If this is the last chance the 29-year-old Pham will have to impress the Cardinals’ manager and staff, he certainly is running with it.
Pham, asked if he thought this might be his last opportunity to show something here, said, “I would sort of say, ‘Yeah.’ But one thing I did learn down in Triple-A is that … if it doesn’t work with one, there’s always other teams that have interest.”

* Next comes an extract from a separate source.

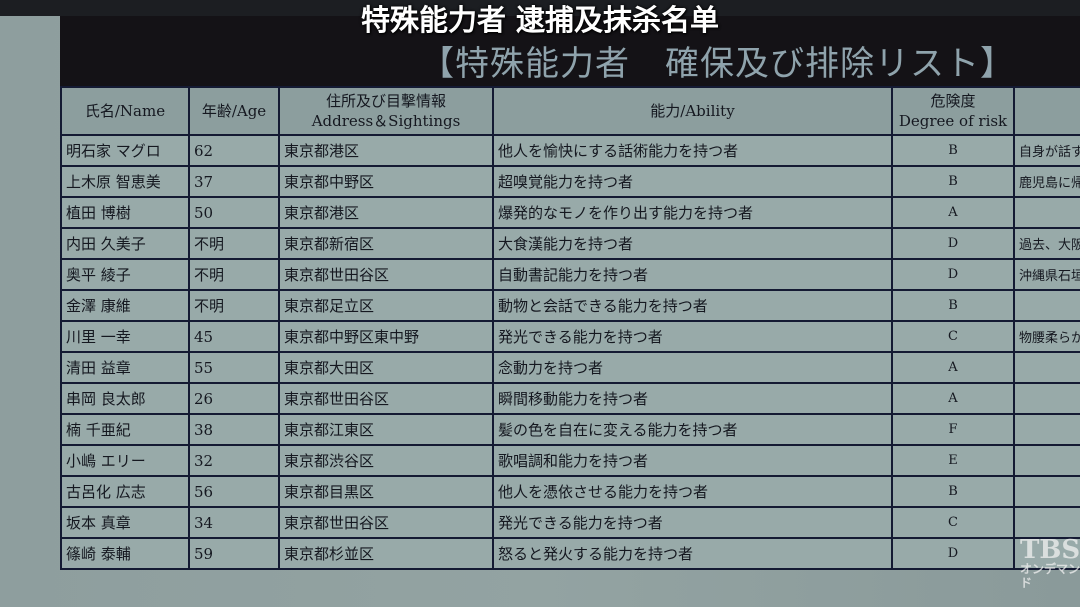  What do you see at coordinates (234, 460) in the screenshot?
I see `cell-age: 32` at bounding box center [234, 460].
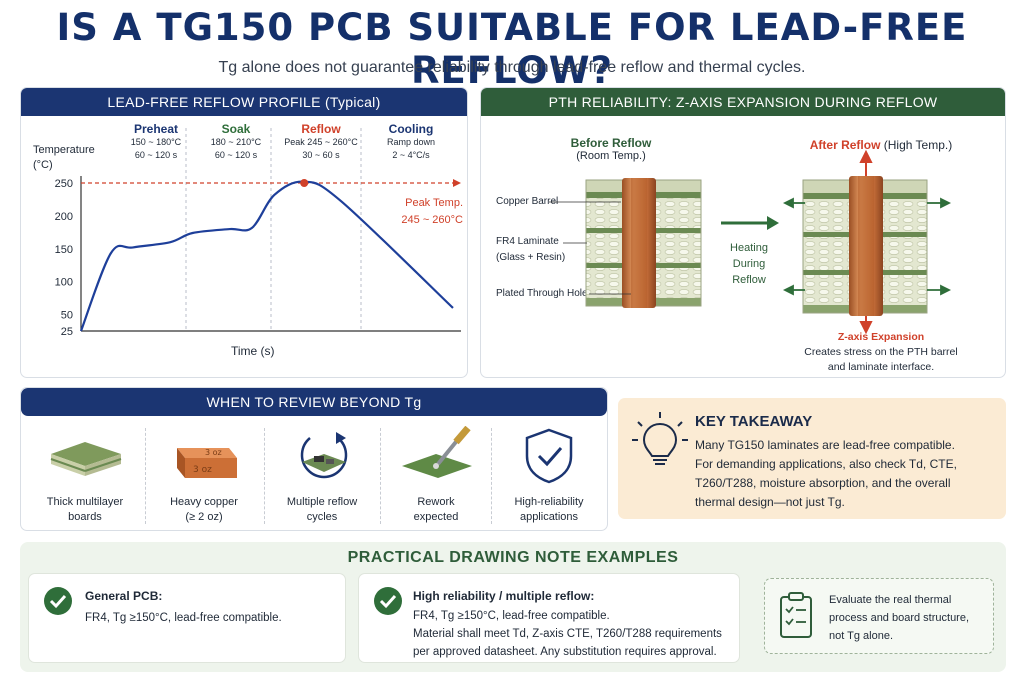 The width and height of the screenshot is (1024, 683). What do you see at coordinates (542, 294) in the screenshot?
I see `label-plated-through-hole: Plated Through Hole` at bounding box center [542, 294].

But Pham, who has been up and down from Class AAA to the majors in each of the last three seasons, battling vision and injury problems along the way, said he wasn’t particularly interested in going somewhere else.
“St. Louis is the only team I’ve ever played for,” he said. “I was drafted by them and been in this organization a long time (since 2006).”
Pham, who had nine homers but 71 strikeouts in 159 at-bats last year, thinks this is the right time. “I’m confident in my ability,” he said. “I believe I can perform at a very high level at this level.
“When I was evaluating myself with my Triple-A hitting coach (Mark Budaska), everything was where we wanted it. My line-drive percentages were higher. My strikeout percentages were at their lowest. I was hitting fly balls everywhere in the outfield. They have a spread sheet down there where they grade quality at-bats. A walk and a hit are quality at-bats, so over 50 percent of my at-bats down there were quality at-bats. We knew I was going in the right direction.”
Pham, who has had an eye disorder called keratoconus, has struggled for years to find the right contact lenses. This spring, he thought he had the right mixture but discovered the lenses were too small.
“We needed to make them larger and we needed to fine-tune the prescription a little,” said Pham, who got the adjustments after laboring in spring training with 16 strikeouts in 41 at-bats and a .209 average, which got him sent to Memphis.
Is this the best Pham we’ve seen? “Just give it a month and see where we are,” said Pham, who said his defense also had improved because he could see the ball better.
“For the most part, I’m controlling the strike zone and hitting the ball hard,” he said. “And last year, my vision affected my defense more than my offense.”
Manager Mike Matheny said, “We’ve seen a couple of runs of really good Tommy Pham when he’s seeing the ball. For him, that (phrase) has a different level of meaning.”
Pham also said he had been given more freedom by Matheny to steal bases and Pham said, “I’m all for the bags, especially kind of selfishly saying that Adidas (his shoe brand) gives me a lot of money for stolen bases.”